* begin *

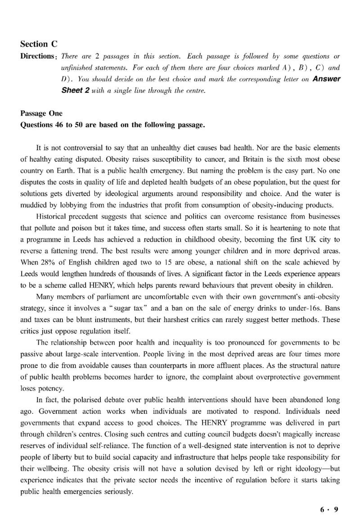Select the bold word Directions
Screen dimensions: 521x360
point(38,56)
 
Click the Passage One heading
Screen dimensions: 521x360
point(41,114)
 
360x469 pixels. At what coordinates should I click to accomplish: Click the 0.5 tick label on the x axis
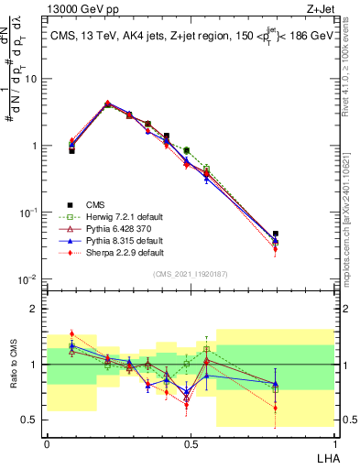[190, 442]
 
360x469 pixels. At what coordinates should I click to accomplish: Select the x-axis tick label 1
[333, 442]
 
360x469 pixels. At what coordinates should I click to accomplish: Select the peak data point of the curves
[107, 104]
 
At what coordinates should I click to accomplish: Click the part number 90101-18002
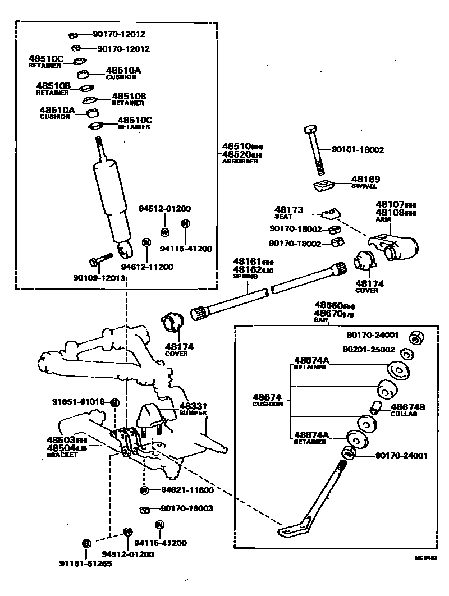[x=358, y=150]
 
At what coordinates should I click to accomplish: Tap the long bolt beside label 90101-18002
[x=314, y=152]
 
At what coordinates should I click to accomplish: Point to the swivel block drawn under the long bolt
[x=323, y=186]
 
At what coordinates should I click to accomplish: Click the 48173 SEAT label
[x=288, y=212]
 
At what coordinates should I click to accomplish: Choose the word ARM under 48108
[x=383, y=220]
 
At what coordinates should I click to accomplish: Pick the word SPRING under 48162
[x=245, y=276]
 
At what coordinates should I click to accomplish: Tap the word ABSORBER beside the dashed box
[x=240, y=161]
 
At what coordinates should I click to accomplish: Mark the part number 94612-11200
[x=147, y=267]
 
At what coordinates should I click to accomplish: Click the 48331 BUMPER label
[x=193, y=409]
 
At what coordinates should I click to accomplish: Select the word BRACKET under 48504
[x=62, y=455]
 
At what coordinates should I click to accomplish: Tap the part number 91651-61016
[x=79, y=402]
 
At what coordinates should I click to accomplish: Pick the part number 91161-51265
[x=85, y=563]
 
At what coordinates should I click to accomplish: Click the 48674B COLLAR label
[x=407, y=410]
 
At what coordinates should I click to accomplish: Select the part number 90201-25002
[x=371, y=350]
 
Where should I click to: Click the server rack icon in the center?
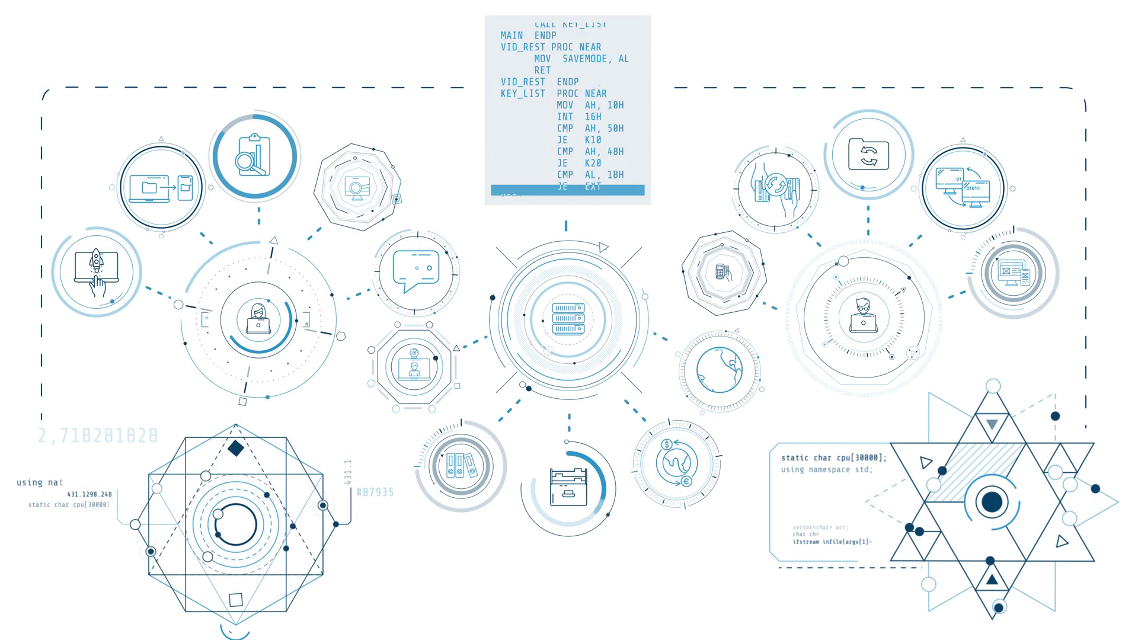[x=568, y=318]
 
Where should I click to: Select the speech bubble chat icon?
[x=416, y=270]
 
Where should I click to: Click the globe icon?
[x=719, y=370]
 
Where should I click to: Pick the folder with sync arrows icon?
[x=868, y=155]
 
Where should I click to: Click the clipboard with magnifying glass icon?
[x=254, y=156]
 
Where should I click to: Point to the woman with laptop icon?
[x=258, y=319]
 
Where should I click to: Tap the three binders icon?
[x=461, y=465]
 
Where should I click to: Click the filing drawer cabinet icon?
[x=568, y=487]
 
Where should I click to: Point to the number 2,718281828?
[x=98, y=436]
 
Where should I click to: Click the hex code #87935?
[x=375, y=492]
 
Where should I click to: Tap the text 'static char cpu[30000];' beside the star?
[x=833, y=457]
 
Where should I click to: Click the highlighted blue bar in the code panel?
[x=567, y=190]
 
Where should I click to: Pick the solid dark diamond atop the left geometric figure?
[x=236, y=448]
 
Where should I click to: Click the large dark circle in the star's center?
[x=992, y=502]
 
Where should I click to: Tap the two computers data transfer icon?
[x=963, y=187]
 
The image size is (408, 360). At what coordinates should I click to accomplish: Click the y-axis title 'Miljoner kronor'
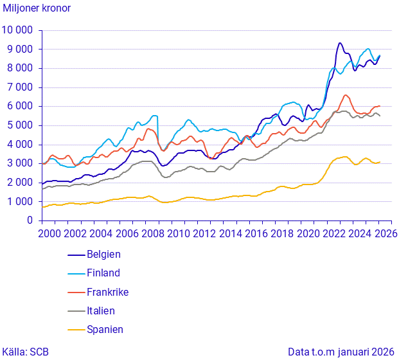pyautogui.click(x=37, y=8)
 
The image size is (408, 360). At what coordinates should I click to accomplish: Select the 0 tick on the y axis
pyautogui.click(x=30, y=221)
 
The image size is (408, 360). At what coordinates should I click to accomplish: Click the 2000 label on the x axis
pyautogui.click(x=51, y=233)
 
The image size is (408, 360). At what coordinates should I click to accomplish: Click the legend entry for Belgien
pyautogui.click(x=103, y=255)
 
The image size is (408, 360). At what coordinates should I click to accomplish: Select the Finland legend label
pyautogui.click(x=103, y=273)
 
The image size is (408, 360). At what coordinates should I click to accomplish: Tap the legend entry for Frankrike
pyautogui.click(x=107, y=292)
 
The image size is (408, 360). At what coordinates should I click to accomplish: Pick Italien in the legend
pyautogui.click(x=101, y=310)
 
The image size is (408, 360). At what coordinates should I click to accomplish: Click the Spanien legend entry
pyautogui.click(x=105, y=329)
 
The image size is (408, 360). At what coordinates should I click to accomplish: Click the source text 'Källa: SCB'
pyautogui.click(x=26, y=352)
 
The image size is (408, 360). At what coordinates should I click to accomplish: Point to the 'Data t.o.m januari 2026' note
pyautogui.click(x=341, y=352)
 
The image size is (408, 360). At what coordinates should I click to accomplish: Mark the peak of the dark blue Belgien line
pyautogui.click(x=340, y=43)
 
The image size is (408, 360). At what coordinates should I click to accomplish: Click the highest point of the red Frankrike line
pyautogui.click(x=346, y=95)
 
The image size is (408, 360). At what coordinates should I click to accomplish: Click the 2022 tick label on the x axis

* end *

Aim of the exercise
Please rewrite all of the data above with "coordinates" replaced by "position" and nothing else changed. Leave the pictures out of your answer.

Complete output
Select the bold word Directions
Screen dimensions: 521x360
point(38,56)
 
Click the Passage One heading
Screen dimensions: 521x360
point(41,114)
 
360x469 pixels. At what position should I click to accomplish: Click the 0.5 tick label on the x axis
[190, 442]
 
360x469 pixels. At what position should I click to accomplish: Select the x-axis tick label 1
[333, 442]
 
360x469 pixels. At what position should I click to accomplish: Select the peak data point of the curves
[107, 104]
 
At what position should I click to accomplish: Click the part number 90101-18002
[x=358, y=150]
 
At what position should I click to accomplish: Tap the long bolt beside label 90101-18002
[x=314, y=152]
 
At what position should I click to accomplish: Point to the swivel block drawn under the long bolt
[x=323, y=186]
 
At what position should I click to accomplish: Click the 48173 SEAT label
[x=288, y=212]
 
At what position should I click to accomplish: Choose the word ARM under 48108
[x=383, y=220]
 
At what position should I click to accomplish: Pick the word SPRING under 48162
[x=245, y=276]
 
At what position should I click to accomplish: Tap the word ABSORBER beside the dashed box
[x=240, y=161]
 
At what position should I click to accomplish: Mark the part number 94612-11200
[x=147, y=267]
 
At what position should I click to accomplish: Click the 48331 BUMPER label
[x=193, y=409]
 
At what position should I click to accomplish: Select the word BRACKET under 48504
[x=62, y=455]
 
At what position should I click to accomplish: Tap the part number 91651-61016
[x=79, y=402]
 
At what position should I click to accomplish: Pick the part number 91161-51265
[x=85, y=563]
 
At what position should I click to accomplish: Click the 48674B COLLAR label
[x=407, y=410]
 
At what position should I click to accomplish: Select the part number 90201-25002
[x=371, y=350]
 
Where should I click to: Click the server rack icon in the center?
[x=568, y=318]
 
Where should I click to: Select the speech bubble chat icon?
[x=416, y=270]
 
Where should I click to: Click the globe icon?
[x=719, y=370]
 
Where should I click to: Pick the folder with sync arrows icon?
[x=868, y=155]
 
Where should I click to: Click the clipboard with magnifying glass icon?
[x=254, y=156]
 
Where should I click to: Point to the woman with laptop icon?
[x=258, y=319]
 
Where should I click to: Tap the three binders icon?
[x=461, y=465]
 
Where should I click to: Click the filing drawer cabinet icon?
[x=568, y=487]
 
Where should I click to: Point to the number 2,718281828?
[x=98, y=436]
 
Where should I click to: Click the hex code #87935?
[x=375, y=492]
 
Where should I click to: Tap the text 'static char cpu[30000];' beside the star?
[x=833, y=457]
 
Where should I click to: Click the highlighted blue bar in the code panel?
[x=567, y=190]
 
Where should I click to: Pick the solid dark diamond atop the left geometric figure?
[x=236, y=448]
 
Where should I click to: Click the large dark circle in the star's center?
[x=992, y=502]
 
Where should I click to: Tap the two computers data transfer icon?
[x=963, y=187]
 
The image size is (408, 360). At what position should I click to accomplish: Click the y-axis title 'Miljoner kronor'
pyautogui.click(x=37, y=8)
 
The image size is (408, 360). At what position should I click to accomplish: Select the 0 tick on the y axis
pyautogui.click(x=30, y=221)
 
The image size is (408, 360). At what position should I click to accomplish: Click the 2000 label on the x axis
pyautogui.click(x=51, y=233)
 
The image size is (408, 360). At what position should I click to accomplish: Click the legend entry for Belgien
pyautogui.click(x=103, y=255)
 
The image size is (408, 360). At what position should I click to accomplish: Select the Finland legend label
pyautogui.click(x=103, y=273)
 
The image size is (408, 360). At what position should I click to accomplish: Tap the legend entry for Frankrike
pyautogui.click(x=107, y=292)
 
The image size is (408, 360). At what position should I click to accomplish: Pick Italien in the legend
pyautogui.click(x=101, y=310)
 
The image size is (408, 360). At what position should I click to accomplish: Click the Spanien legend entry
pyautogui.click(x=105, y=329)
 
The image size is (408, 360). At what position should I click to accomplish: Click the source text 'Källa: SCB'
pyautogui.click(x=26, y=352)
 
The image size is (408, 360). At what position should I click to accomplish: Point to the 'Data t.o.m januari 2026' note
pyautogui.click(x=341, y=352)
 
The image size is (408, 360). At what position should I click to accomplish: Mark the peak of the dark blue Belgien line
pyautogui.click(x=340, y=43)
 
The image size is (408, 360). At what position should I click to accomplish: Click the highest point of the red Frankrike line
pyautogui.click(x=346, y=95)
 
The image size is (408, 360). At what position should I click to accomplish: Click the 2022 tick label on the x axis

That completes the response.